Evergreen Is Waiting: Enter the World of Black Flies

Be the Villain: A New Horror Game Crawls Out of Maine

Reverend Redbeard

10/18/20252 min read

Running Acadia After Dark means I spend a lot of time knee‑deep in Maine’s folklore, its shadows, and the strange things that wash up on our rocky coastlines. But every so often, something comes along that feels like it was made for this community—something that blurs the line between story and ritual.

That’s why I want to tell you about Black Flies, a new tabletop role‑playing game from Goosepoop Games. It’s currently live on BackerKit, and the moment I saw it, I knew I had to back it. At its heart, Black Flies is a hidden‑objective storytelling game set in Evergreen, Maine—a fog‑soaked town just off the coast of Acadia. But unlike most games, you’re not the hero. You’re the horror.

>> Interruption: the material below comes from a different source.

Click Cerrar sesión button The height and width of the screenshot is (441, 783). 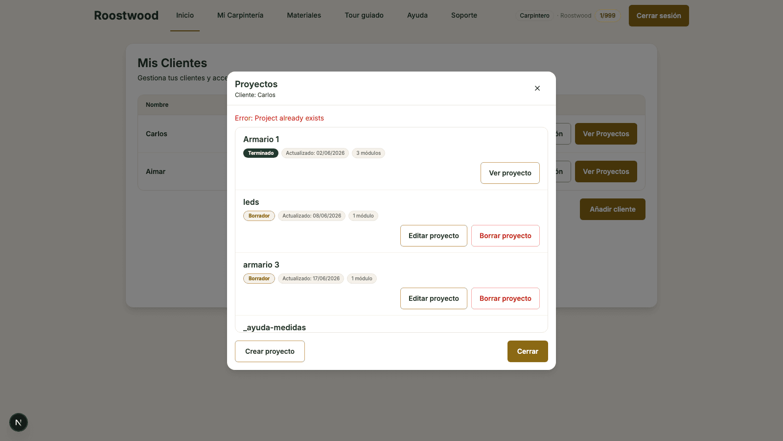click(x=659, y=16)
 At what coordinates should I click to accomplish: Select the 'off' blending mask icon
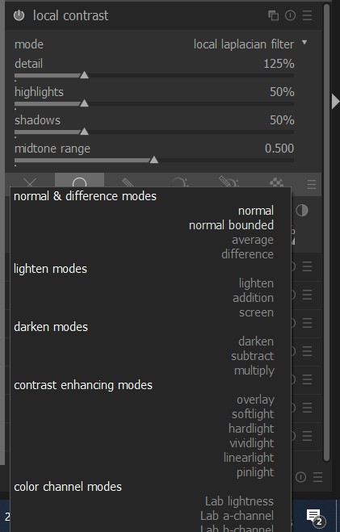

Players take on the role of cultists devoted to the fly‑god cryptid Zzrtrzz. Your goal is to gather followers, perform horrific abilities, and pursue your hidden Fortune—your personal path to immortality. Along the way, you’ll narrate chilling scenes, twist the fate of Evergreen, and compete to become the spookiest entity in town. Think Scary Stories to Tell in the Dark—but you’re the one writing the stories, and you’re the monster inside them.

Goosepoop Games has a knack for making games that are both accessible and absurd, and Black Flies is no exception:

• Learn as You Play: 10‑minute Quick Start rules are tucked right inside the cover. Sit down, open the book, and you’re playing almost immediately.

• Pre‑Made Characters: Ready to go with just a few backstory prompts and stat points.

• Dice Pool Mechanics: A shared dice pool dwindles as the story unfolds. Every roll raises the tension—will you achieve your Fortune before the dice run out?

• Map Building & Destroying: Evergreen is built and scarred by your choices. Each session leaves behind a record of decay.

• Absurd Details: Even the book itself is strange—it flips upwards, like a swarm of flies rising into the air.

I’ve played a lot of horror games, but Black Flies feels different. It’s not about surviving monsters—it’s about becoming one. It’s about telling stories that linger like mildew in the lungs, stories that feel like they could have been whispered around a campfire in Downeast Maine generations ago. And it’s quick, approachable, and weird in all the right ways. Where else are you going to haunt a New England town, corrupt its people, and maybe even turn into a cloud of flies?

I’ll be having Jordan from Goosepoop Games on Acadia After Dark soon to talk more about the design and inspirations behind Black Flies. Until then, you can secure your own copy through the BackerKit campaign: https://www.backerkit.com/c/projects/goosepoop-games/black-flies?ref=bk-social-project

If you’re a fan of Acadia After Dark, I think you’ll find a lot to love here. It’s eerie, it’s playful, and it’s dripping with the kind of atmosphere we live for.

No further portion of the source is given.